Metadata-Version: 2.4
Name: gpumod
Version: 0.1.6
Summary: GPU Service Manager for ML workloads
Project-URL: Homepage, https://github.com/jaigouk/gpumod
Project-URL: Repository, https://github.com/jaigouk/gpumod
Project-URL: Issues, https://github.com/jaigouk/gpumod/issues
Author: Jaigouk Kim
License-Expression: Apache-2.0
License-File: LICENSE
Keywords: gpu,llama-cpp,ml,service-manager,vllm,vram
Classifier: Development Status :: 3 - Alpha
Classifier: License :: OSI Approved :: Apache Software License
Classifier: Programming Language :: Python :: 3.12
Classifier: Programming Language :: Python :: 3.13
Classifier: Topic :: System :: Hardware
Requires-Python: >=3.12
Requires-Dist: aiosqlite<1.0,>=0.20
Requires-Dist: docker<8.0,>=7.0
Requires-Dist: fastmcp<4.0,>=3.0
Requires-Dist: httpx<1.0,>=0.27
Requires-Dist: huggingface-hub<2.0,>=1.4.1
Requires-Dist: jinja2<4.0,>=3.1
Requires-Dist: nvidia-ml-py<13.0,>=12.560
Requires-Dist: pydantic-settings<3.0,>=2.0
Requires-Dist: pydantic<3.0,>=2.0
Requires-Dist: rich<15.0,>=14.0
Requires-Dist: rlms<1.0,>=0.1.0
Requires-Dist: textual<2.0,>=1.0
Requires-Dist: typer<1.0,>=0.9
Requires-Dist: watchfiles<2.0,>=1.1.1
Description-Content-Type: text/markdown

# gpumod

GPU Service Manager for ML workloads on Linux/NVIDIA systems.
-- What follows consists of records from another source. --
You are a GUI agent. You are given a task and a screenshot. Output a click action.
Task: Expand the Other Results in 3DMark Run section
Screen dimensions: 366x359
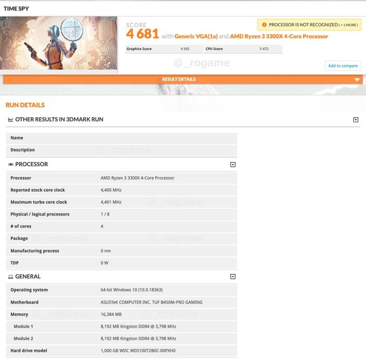[355, 120]
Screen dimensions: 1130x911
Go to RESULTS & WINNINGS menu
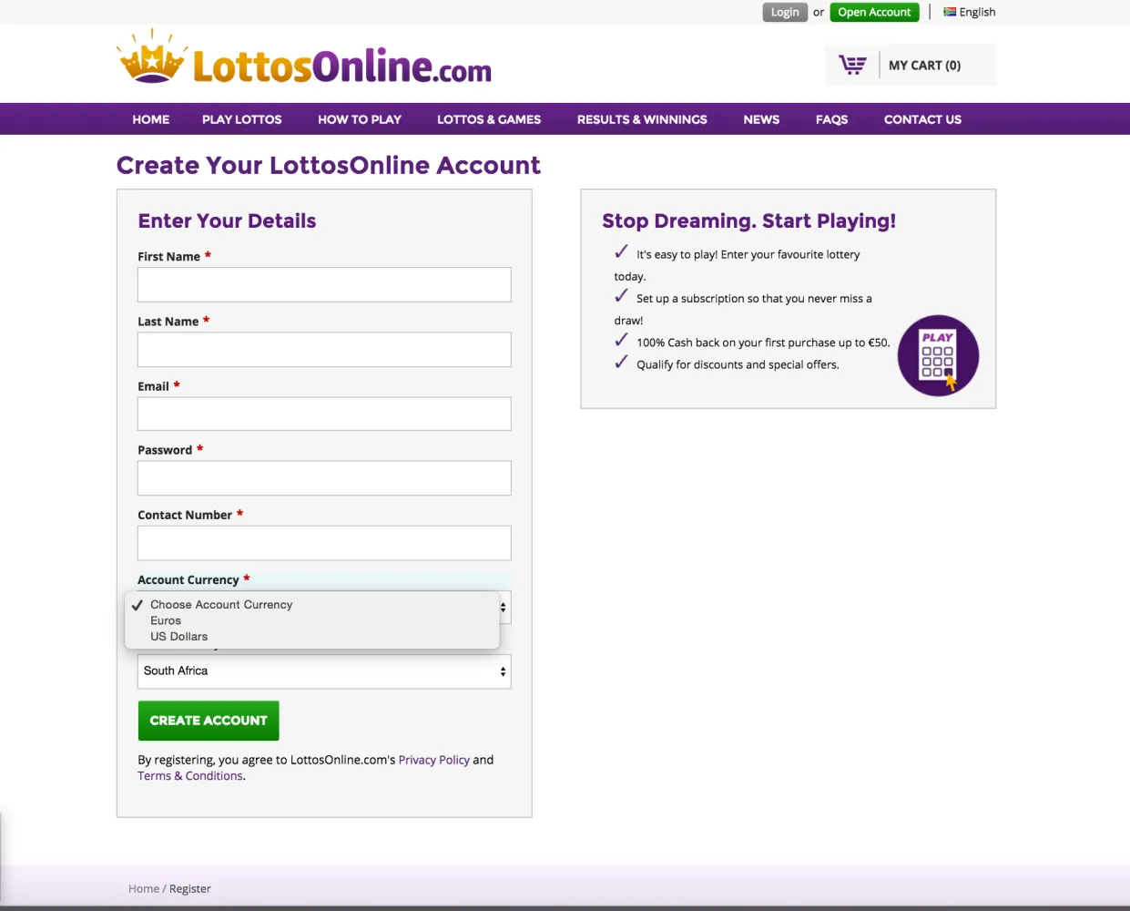pos(642,119)
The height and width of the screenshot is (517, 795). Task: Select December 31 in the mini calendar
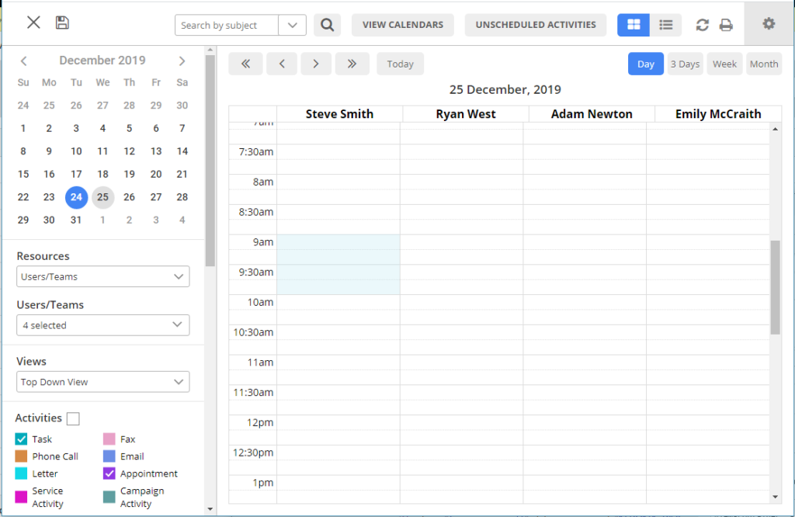pos(76,220)
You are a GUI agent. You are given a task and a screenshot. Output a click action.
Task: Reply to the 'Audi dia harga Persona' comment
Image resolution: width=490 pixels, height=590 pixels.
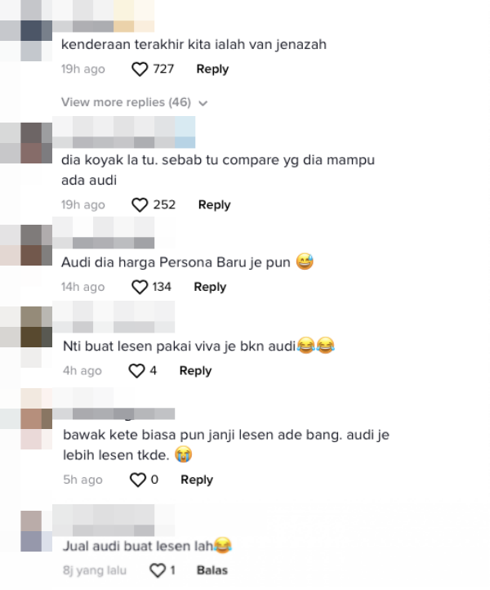point(210,287)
gpumod manages vLLM, llama.cpp, FastAPI, and Docker-based inference services on
NVIDIA GPUs. It tracks VRAM allocation, supports mode-based service switching,
provides VRAM simulation before deployment, and exposes an MCP server for AI
assistant integration.

## Features

- **Service Management** -- Register, start, stop, and monitor GPU services
  with support for vLLM, llama.cpp, FastAPI, and Docker drivers
- **Mode Switching** -- Define named modes (e.g., "chat", "coding") that
  bundle services together and switch between them
- **VRAM Simulation** -- Simulate VRAM for any configuration before
  deployment, with alternative suggestions when capacity is exceeded
- **Model Registry** -- Track ML models with metadata from HuggingFace Hub
  or GGUF files, with automatic VRAM estimation
- **MCP Server** -- Expose GPU management as an MCP server for Claude Code,
  Cursor, Claude Desktop, and other MCP-compatible AI assistants
- **Template Engine** -- Generate and install systemd unit files from Jinja2
  templates, customized per driver type
- **AI Planning** -- LLM-assisted VRAM allocation suggestions (advisory only)
- **Interactive TUI** -- Terminal dashboard with live GPU status
- **Rich CLI** -- Beautiful output with tables, VRAM bar charts, and JSON mode

## Installation

Requires [uv](https://docs.astral.sh/uv/), Python >= 3.12, Linux with
NVIDIA GPU, and `nvidia-smi` in PATH.

```bash
git clone https://github.com/jaigouk/gpumod.git
cd gpumod
uv sync

# Install globally so `gpumod` is always on your PATH
uv tool install -e .
```

## Quick Start

```bash
# Initialize database and load presets
gpumod init

# Check GPU status
gpumod status

# List services
gpumod service list
```

## Deploying a Service

gpumod auto-generates systemd unit files from presets — no manual unit files needed.

```bash
# Enable user-level systemd lingering (one-time setup)
sudo loginctl enable-linger $USER

# Preview the generated unit file
gpumod template generate vllm-chat

# Install it to ~/.config/systemd/user/
gpumod template install vllm-chat --yes

# Start the service (uses systemctl --user, no sudo needed)
gpumod service start vllm-chat
```

See the [Getting Started](https://jaigouk.com/gpumod/getting-started/) guide
for full setup instructions.

## Mode Switching

Modes bundle services together and fit them within your VRAM budget.

```bash
# Simulate VRAM usage before switching
gpumod simulate mode coding-mode

# Switch modes (starts/stops services automatically)
gpumod mode switch coding-mode

# Launch interactive TUI
gpumod tui
```

## MCP Integration

gpumod exposes 16 tools and 8 resources via the
[Model Context Protocol](https://modelcontextprotocol.io/). Add it to your
IDE to let AI assistants query GPU status, simulate VRAM, switch modes,
discover models on HuggingFace, and consult an RLM-based reasoning engine
for complex questions like "Can I run Qwen3-235B on 24GB?".

```json
{
  "mcpServers": {
    "gpumod": {
      "command": "uv",
      "args": ["--directory", "/path/to/gpumod", "run", "python", "-m", "gpumod.mcp_main"]
    }
  }
}
```

See [MCP Integration](docs/user-guide/mcp.md) for setup instructions for Claude Code,
Cursor, Claude Desktop, and Antigravity.

## Configuration

All settings are configurable via environment variables with the `GPUMOD_`
prefix. A `.env.example` file is included in the repository root — copy it to
`.env` and uncomment the variables you want to override.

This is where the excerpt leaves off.